Nüket Erkan ın iğneleyici konuşmalarına bir anlam veremez.Nüket bir taraftan ayrılık acısı yaşamakta bir taraftan da herkese açıklama yapmak zorunda olduğu hissedip sessizliğe bürünür. Erkan çok ileri gittiğini ve Nüket in üzdüğünü anlar  ve sözleri için ondan özür diler.
Duygularını kontrol edemediği ve Nüket e Murat la görüştüğü için kızıp bu cümleleri kurduğu için kendi kendine hayıflanır Erkan. Belli süre sessizlik sürer. Erkan camdan dışarı bakar ki yağmur damlası cama vurmakta ve camı ıslatmaktadırlar. Taneleri Nüket ile kendine benzetir. Her biri akmakta ama bir türlü aynı yönde birleşmemektedirler.
Erkan Hava durumunda yağmur yoktu . Nerdem çıktı diye söyleyince Nüket e şemsiyesi olup olmadığını sorar. Nüket yağmurda yürüyeceğini ve ıslanacağını dile getirir. Erkan buna anlam veremez. Nüket ise Erkan a  o kadar sinir olmuştur ki ancak bu siniri yağmurda ıslanınca geçecektir.
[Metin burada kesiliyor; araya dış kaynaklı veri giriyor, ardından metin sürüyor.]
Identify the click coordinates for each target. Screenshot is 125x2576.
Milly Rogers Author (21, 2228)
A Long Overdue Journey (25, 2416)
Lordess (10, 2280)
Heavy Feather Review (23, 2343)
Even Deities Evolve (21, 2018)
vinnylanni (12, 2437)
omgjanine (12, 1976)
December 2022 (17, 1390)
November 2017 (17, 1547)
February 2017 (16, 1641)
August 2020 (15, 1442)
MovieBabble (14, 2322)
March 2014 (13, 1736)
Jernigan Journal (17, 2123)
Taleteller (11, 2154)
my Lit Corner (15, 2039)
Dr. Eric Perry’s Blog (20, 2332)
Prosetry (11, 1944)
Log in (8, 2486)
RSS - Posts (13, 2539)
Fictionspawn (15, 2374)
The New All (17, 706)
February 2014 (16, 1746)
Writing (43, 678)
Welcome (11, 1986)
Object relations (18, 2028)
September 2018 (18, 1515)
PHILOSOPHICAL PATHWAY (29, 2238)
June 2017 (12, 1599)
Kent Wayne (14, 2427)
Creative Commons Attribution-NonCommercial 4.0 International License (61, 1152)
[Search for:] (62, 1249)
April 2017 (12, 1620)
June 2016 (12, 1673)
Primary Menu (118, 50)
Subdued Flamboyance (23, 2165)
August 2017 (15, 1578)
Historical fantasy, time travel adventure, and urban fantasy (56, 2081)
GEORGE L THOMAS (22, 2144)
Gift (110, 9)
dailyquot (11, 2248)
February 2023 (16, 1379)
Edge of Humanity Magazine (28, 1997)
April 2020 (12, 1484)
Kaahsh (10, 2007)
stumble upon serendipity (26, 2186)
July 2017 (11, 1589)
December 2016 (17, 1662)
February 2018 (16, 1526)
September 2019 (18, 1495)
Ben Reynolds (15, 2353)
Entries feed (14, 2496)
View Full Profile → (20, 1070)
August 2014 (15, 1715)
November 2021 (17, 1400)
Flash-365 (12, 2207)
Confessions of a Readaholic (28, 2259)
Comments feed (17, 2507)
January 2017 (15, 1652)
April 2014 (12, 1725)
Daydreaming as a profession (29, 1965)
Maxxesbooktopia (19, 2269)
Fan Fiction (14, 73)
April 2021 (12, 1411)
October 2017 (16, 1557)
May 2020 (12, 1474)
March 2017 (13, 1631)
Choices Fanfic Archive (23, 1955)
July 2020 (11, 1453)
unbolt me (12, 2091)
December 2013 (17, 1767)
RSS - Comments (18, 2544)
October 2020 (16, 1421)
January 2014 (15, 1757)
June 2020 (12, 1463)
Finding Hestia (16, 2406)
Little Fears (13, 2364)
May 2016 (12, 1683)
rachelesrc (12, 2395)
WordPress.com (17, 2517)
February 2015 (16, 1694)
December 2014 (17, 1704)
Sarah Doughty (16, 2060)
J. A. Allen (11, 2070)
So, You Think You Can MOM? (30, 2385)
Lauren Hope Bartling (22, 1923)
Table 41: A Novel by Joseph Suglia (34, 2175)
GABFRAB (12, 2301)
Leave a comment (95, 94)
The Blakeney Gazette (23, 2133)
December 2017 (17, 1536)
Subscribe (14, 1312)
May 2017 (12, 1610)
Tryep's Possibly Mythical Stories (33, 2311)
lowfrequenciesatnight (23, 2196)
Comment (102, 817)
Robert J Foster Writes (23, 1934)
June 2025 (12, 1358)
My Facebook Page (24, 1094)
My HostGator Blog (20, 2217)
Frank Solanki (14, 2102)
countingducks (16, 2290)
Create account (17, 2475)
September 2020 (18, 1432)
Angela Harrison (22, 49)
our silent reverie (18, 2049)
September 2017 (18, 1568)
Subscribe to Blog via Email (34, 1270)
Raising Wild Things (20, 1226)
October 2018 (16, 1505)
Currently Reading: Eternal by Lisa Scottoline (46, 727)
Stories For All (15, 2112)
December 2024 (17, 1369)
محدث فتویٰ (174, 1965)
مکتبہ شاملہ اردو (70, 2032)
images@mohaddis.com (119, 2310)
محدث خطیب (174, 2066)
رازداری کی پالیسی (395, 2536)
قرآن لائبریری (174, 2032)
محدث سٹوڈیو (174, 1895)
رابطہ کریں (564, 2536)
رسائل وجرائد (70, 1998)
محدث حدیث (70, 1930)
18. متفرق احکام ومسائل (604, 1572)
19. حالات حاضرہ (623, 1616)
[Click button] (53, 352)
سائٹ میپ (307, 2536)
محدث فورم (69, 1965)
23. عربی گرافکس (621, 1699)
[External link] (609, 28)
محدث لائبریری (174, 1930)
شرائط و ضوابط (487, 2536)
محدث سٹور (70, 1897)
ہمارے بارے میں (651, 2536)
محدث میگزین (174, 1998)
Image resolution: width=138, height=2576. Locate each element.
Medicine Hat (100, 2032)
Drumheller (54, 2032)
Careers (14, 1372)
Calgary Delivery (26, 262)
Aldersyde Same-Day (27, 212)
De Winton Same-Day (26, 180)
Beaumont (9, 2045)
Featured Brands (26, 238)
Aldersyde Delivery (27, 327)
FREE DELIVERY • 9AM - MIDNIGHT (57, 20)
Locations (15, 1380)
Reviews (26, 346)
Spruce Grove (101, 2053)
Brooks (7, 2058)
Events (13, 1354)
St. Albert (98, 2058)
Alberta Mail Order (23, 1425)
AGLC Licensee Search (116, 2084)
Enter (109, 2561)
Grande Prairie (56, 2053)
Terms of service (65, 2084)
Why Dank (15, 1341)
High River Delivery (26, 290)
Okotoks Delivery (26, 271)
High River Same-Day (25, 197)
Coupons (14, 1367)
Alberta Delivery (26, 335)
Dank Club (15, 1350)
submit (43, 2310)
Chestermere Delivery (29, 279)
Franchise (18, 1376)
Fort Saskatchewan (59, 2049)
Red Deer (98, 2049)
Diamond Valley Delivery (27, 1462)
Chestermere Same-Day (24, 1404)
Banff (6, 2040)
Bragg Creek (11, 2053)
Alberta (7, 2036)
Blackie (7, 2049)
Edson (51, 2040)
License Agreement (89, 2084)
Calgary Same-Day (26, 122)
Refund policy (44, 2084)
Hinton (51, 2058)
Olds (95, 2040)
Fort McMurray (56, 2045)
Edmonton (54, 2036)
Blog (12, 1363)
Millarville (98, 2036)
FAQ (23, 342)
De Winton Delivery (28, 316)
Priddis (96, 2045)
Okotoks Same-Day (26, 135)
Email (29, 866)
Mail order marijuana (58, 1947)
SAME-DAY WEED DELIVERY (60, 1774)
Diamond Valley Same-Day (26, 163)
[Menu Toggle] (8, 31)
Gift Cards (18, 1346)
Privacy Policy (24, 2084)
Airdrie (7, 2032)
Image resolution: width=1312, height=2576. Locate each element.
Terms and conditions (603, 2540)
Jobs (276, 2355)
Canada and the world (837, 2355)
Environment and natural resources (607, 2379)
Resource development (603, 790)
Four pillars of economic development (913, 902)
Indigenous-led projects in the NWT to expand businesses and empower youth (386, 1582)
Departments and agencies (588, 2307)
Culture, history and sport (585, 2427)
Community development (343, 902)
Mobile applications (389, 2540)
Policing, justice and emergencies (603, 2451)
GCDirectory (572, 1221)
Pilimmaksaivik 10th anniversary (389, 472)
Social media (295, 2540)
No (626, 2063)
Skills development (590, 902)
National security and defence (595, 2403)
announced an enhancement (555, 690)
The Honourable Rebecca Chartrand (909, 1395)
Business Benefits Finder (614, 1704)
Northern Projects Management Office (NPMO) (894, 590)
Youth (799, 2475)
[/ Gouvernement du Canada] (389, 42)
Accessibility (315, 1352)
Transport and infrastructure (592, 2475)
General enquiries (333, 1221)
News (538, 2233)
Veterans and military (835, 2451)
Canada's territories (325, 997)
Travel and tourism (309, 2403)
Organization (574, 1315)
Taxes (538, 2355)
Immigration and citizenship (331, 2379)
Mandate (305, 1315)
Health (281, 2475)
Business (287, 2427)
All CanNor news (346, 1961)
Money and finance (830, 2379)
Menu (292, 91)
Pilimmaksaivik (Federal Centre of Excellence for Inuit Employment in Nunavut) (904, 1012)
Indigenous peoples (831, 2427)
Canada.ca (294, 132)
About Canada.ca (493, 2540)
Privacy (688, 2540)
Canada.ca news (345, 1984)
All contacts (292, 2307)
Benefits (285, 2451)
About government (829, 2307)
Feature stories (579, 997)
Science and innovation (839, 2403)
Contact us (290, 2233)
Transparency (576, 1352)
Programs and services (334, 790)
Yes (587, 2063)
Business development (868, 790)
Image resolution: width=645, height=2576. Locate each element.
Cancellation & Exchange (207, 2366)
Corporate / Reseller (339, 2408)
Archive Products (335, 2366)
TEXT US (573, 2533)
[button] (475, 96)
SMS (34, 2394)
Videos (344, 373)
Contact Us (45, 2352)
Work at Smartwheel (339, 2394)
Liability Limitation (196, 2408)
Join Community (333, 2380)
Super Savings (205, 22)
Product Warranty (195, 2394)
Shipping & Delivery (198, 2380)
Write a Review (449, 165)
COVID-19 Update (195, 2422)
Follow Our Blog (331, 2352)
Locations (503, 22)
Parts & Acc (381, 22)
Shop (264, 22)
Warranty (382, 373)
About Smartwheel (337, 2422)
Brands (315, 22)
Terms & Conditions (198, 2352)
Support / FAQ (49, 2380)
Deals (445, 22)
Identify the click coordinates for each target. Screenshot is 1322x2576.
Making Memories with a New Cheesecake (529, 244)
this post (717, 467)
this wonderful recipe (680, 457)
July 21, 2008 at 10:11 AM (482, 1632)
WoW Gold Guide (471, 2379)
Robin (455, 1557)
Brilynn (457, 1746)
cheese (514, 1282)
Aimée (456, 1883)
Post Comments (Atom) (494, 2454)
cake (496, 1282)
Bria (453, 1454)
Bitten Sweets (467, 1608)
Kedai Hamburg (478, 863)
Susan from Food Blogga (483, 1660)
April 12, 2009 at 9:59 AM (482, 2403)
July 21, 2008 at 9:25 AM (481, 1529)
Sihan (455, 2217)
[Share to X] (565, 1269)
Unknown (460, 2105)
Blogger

Erkan Nüket in gergin olduğunu ve sinirinin geçmediği hissedince tekrar o dan özür diler.
Nüket ise özür dilemesi gereken benim benim yüzümden Ayşenle o güzel ,nefis pizzanın yiyemedin.Benim elimde de değildi iş çıktı. O yüzden beni affedebilirsin." diyerek Erkan a laf sokar.
Erkan ın ise amacı Ayşen ile değil Nüket le pizza yemeğe gitmek olduğunda  "önemli değil ,birlikte gidelim ,zaten geleceksin değil mi?"
Nedem geleyim?İstemediğim bir yere gitmek istemiyorum."
"Neden öğle hissediyorsun Nüket"
"Anlamıyorsun değil mi? Size katılmak isteyip istemediği mi sormadın mı?Aynı zamanda da birlikte gidelim demedin bana?
"Sanırım o zaman şarhoştum ve doğru kelimeyi bulamamıştım."
"Eminim sarhoşsundur. Hey ,erkekler için önemli olan dış görünüş mü? Erkekler iğrenç ..."
Erkan bu soruyu içki içerken yanıtlar . Çünkü Nüket bu soruyu Ayşen güzel ve genç olduğum için sormuştur.
"Sen herkesten daha güzelsin."
Bu sözden sonra ikisi arasında sessizlik bir süre daha devam eder. Aslında Nüket in bu cümle çok mutlu etmiştir.Erkan tüm yemek boyunca söylediği onca söz bu sözün altında kalmış ve sanki konuşulan kelimelerin tamamı yok olmuş ve her şey "sen herkesten daha güzelsine" 'odaklanmıştır. Yemeklerini sessizlik içinde yiyip restorantandan dışarı çıktıklarında yağmur iyice hızlanmıştır.
Erkan ,Nüket  e burda beklemesini ve şemsiye almaya gideceğini söyler.
Yaklaşık 50 metre aşağıda bir dükkana girer. Önce eline beyaz ve kırmızı iki şemsiye alır. Sonra beyazı bırakır ve sadece kırmızı şemsiyeyi alır.Koşa koşa Nüket in yanına gelir."Nüket neden bir şemsiye aldığını sorar ama Erkan bu soruya yanıt vermez.Şemsiyeyi açar ve Nüket in omuzundan tutup kendine doğru çeker.Birlikte yağmurlu hava da sokakta ayakları sulara deye diye yürüler.İkisini de bu kadar yakınlaştıran o kırmızı şemsiyedir.
Erkan tek bir şemsiyeyi Nüket le yakın olabilmek için almış ve şemsiye görevini yapmış aşkın ilk kıvılcımını kırmızı renginden bu iki kişiye çoktan akıtmıştı.